Should I have gone with my better sense and refused to be her roommate when she came crying to me and begging? Should I have recognized that she wasn't telling the truth when my "friend" said that she couldn't afford a place on her own and that I was the only one she could turn to? Should I have let our mutual friends think I was an asshole for turning her down when she had told me that it would mean sleeping in the street for her? Yes, they all say, I should have. Instead, I chose to help with what I saw as a friend in crisis, and I've been regretting it ever since. Lesson learned.

I think it's unfortunate that it came to this, but there wasn't much chance of us remaining friends once I realized that she's been using me and taking advantage of my willingness to give in a relationship all along; it took far longer than it should have, but I let myself gloss over the vital clues and red flags in the interest of being a good boy/friend. After we broke up, she still clung to me, weeping and damanding my time just as much as before and crying about rejection because I wouldn't use the term "boyfriend" anymore--until she found replacements, at which point she all but forgot about me unless I could be of use to her (e.g., being her roommate). It must have come as a shock to her when I took the blinders off and started doing right by myself for a change, and things were never the same after that. It also didn't help that I was the only one willing to compromise and try to maintain some kind of civility between us.

To be fair, I did take a lot of snipe shots at her for the first several months we lived together. Something about being blatantly used and manipulated and then tossed aside just gets me really annoyed, and that's how I usually express annoyance. Of course, it didn't help that she would continually pick fights with me. It was just a bad situation to begin with, and we both made it worse.
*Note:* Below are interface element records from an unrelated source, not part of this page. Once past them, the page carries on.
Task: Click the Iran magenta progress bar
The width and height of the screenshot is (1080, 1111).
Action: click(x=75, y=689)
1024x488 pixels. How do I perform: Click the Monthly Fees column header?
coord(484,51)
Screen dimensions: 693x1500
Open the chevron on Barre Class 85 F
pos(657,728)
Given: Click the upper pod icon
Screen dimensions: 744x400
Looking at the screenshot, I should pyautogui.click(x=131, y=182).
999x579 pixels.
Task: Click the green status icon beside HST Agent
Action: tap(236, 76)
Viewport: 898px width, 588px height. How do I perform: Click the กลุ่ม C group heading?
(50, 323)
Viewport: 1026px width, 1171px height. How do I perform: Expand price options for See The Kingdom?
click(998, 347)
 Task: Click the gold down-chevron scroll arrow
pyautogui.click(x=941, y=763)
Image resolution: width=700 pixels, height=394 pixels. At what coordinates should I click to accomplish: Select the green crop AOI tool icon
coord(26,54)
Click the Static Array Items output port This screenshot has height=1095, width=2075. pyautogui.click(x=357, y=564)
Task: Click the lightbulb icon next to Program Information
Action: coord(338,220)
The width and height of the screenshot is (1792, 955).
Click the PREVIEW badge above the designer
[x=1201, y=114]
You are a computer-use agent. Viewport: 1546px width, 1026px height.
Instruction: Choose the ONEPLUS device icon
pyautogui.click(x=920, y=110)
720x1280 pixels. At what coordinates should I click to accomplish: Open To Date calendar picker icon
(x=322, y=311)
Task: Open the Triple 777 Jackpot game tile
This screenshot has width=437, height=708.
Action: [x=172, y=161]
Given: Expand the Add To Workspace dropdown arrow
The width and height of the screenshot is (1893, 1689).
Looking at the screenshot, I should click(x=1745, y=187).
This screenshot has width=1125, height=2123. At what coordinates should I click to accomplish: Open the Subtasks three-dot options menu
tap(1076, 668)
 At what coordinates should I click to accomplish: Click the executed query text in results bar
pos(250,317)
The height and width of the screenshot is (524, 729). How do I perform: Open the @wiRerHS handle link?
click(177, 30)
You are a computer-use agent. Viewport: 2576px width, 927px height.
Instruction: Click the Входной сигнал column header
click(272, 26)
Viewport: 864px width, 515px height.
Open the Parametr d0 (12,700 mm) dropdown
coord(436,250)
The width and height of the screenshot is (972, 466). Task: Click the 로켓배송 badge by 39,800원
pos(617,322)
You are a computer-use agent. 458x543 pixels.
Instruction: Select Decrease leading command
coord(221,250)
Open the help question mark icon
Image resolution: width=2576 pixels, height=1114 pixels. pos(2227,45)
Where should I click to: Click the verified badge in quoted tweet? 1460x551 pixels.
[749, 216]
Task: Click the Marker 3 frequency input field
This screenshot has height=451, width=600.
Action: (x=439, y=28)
The upside is that I've learned to take nothing that anyone says at face value, no matter whether or not this person says s/he loves me, and to know someone much longer before I start dating her. Having been through this ordeal, I feel that I'm wiser and less idealistic for it. I understand that there is a place for my own needs and wants in any kind of relationship, and I'm not going to let anyone take advantage of me anymore.

It will be interesting to see what develops next. I find myself hesitant to think about being in a new dating relationship; that's partly because of the dislike for labels that led me to withhold the term "boyfriend" after my initial breakup with Alysa, but only partly. I just have trouble imagining myself getting close enough to trust someone again after what I went through with Alysa. I'm sure I'll be okay with it after a while, but for now, I'm thinking that friends are all I'm going to want.

It would be interesting to hear her perspective on all of this, but when she and I discuss it we usually end up just making accusations that have already been made and denied. I wonder if there was a particular incident that drove her to this, or just the continual grind that she chose when she decided to manipulate me into being her roommate. Well, the important thing is that I know better than to let it happen again. And if I really have learned all of this, it only took me one relationship to realize all of this. Not too bad.